Data to use:
################

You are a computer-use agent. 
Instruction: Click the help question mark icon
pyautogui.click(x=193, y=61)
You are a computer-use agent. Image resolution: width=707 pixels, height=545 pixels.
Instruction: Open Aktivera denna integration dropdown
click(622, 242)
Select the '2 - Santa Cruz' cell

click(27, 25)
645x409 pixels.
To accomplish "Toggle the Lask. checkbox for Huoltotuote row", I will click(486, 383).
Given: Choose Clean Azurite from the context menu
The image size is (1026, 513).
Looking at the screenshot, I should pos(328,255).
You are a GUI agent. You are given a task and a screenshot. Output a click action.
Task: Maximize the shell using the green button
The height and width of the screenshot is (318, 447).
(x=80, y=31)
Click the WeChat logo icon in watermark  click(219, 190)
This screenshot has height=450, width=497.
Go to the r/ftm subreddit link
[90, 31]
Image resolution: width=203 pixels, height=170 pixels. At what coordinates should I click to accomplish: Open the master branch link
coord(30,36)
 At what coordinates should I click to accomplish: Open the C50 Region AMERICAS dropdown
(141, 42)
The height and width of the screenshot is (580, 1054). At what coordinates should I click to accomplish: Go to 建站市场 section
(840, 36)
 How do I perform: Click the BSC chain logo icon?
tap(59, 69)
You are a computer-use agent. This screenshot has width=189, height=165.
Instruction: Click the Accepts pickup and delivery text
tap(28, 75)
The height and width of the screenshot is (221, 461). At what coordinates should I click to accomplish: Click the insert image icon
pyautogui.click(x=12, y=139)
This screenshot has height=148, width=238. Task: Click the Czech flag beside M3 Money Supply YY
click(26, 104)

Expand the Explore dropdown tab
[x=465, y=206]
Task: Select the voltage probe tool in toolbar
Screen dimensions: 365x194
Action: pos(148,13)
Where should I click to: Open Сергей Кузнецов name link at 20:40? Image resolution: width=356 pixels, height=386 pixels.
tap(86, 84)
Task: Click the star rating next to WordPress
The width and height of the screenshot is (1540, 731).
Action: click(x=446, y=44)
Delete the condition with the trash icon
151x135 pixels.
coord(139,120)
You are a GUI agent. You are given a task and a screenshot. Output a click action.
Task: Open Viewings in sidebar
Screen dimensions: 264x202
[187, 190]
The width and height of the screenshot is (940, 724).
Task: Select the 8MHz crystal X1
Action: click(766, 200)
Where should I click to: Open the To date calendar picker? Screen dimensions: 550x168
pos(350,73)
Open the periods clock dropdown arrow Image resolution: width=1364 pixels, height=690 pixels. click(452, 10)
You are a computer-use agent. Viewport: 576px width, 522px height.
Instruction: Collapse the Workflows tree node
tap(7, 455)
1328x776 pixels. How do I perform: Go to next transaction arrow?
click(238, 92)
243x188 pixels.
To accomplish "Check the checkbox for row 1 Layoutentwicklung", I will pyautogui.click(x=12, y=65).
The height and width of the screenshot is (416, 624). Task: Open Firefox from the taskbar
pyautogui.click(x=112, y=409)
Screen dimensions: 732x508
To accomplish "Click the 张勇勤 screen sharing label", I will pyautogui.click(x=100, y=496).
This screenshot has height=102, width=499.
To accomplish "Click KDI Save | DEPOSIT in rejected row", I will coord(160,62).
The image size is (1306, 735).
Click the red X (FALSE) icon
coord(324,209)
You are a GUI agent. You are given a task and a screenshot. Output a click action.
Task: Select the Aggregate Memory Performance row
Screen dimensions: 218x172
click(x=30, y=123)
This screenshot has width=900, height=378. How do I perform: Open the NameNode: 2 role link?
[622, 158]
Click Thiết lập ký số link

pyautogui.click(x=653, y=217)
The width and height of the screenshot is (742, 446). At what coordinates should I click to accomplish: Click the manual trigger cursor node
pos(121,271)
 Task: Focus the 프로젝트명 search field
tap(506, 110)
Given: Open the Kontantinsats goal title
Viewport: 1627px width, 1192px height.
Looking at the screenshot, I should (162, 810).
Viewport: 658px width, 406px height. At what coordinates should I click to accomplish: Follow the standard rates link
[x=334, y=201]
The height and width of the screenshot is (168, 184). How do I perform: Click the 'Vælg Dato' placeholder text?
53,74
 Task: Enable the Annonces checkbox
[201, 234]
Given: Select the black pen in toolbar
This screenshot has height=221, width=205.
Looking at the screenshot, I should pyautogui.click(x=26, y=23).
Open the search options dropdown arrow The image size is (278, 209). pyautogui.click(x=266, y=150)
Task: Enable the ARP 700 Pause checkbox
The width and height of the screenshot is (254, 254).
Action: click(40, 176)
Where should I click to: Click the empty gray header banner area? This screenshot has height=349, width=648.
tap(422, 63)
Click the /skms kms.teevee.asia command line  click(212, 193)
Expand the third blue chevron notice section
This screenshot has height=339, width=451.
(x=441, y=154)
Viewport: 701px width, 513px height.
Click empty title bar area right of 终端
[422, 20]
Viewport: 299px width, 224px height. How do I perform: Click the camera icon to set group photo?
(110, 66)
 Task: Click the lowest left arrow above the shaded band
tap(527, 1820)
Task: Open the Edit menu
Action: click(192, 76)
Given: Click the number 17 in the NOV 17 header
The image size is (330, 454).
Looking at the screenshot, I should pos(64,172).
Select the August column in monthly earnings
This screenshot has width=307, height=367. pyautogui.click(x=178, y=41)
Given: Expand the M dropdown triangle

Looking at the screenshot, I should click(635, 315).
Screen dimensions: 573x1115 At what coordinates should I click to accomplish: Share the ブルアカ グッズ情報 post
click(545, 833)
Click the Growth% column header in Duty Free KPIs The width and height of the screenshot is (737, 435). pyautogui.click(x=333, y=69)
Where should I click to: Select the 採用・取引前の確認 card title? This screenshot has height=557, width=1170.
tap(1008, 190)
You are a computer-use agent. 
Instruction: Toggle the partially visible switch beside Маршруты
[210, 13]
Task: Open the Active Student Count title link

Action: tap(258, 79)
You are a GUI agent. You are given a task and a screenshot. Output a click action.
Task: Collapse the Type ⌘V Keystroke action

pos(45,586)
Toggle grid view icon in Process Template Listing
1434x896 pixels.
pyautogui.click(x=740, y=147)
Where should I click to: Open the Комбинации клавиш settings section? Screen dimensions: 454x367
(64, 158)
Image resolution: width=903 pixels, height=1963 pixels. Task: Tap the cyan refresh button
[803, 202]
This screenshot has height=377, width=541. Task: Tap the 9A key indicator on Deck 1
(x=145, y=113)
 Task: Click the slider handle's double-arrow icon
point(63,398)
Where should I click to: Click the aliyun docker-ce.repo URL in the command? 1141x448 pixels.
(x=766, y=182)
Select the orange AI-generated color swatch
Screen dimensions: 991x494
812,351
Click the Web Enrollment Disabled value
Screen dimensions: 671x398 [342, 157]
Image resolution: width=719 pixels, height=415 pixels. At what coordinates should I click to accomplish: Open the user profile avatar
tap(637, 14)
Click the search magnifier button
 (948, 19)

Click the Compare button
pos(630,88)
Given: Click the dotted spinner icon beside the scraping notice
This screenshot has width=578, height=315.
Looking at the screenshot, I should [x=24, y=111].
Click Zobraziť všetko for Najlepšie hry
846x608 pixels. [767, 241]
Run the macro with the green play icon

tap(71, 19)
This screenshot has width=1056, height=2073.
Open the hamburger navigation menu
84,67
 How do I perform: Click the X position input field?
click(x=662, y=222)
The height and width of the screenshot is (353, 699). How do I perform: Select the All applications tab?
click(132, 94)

################

What is required:
Could you transcribe the entries exactly, from the first line through the line containing "Given: Choose Clean", and give nothing more?

Response:
You are a computer-use agent. 
Instruction: Click the help question mark icon
pyautogui.click(x=193, y=61)
You are a computer-use agent. Image resolution: width=707 pixels, height=545 pixels.
Instruction: Open Aktivera denna integration dropdown
click(622, 242)
Select the '2 - Santa Cruz' cell

click(27, 25)
645x409 pixels.
To accomplish "Toggle the Lask. checkbox for Huoltotuote row", I will click(486, 383).
Given: Choose Clean Azurite from the context menu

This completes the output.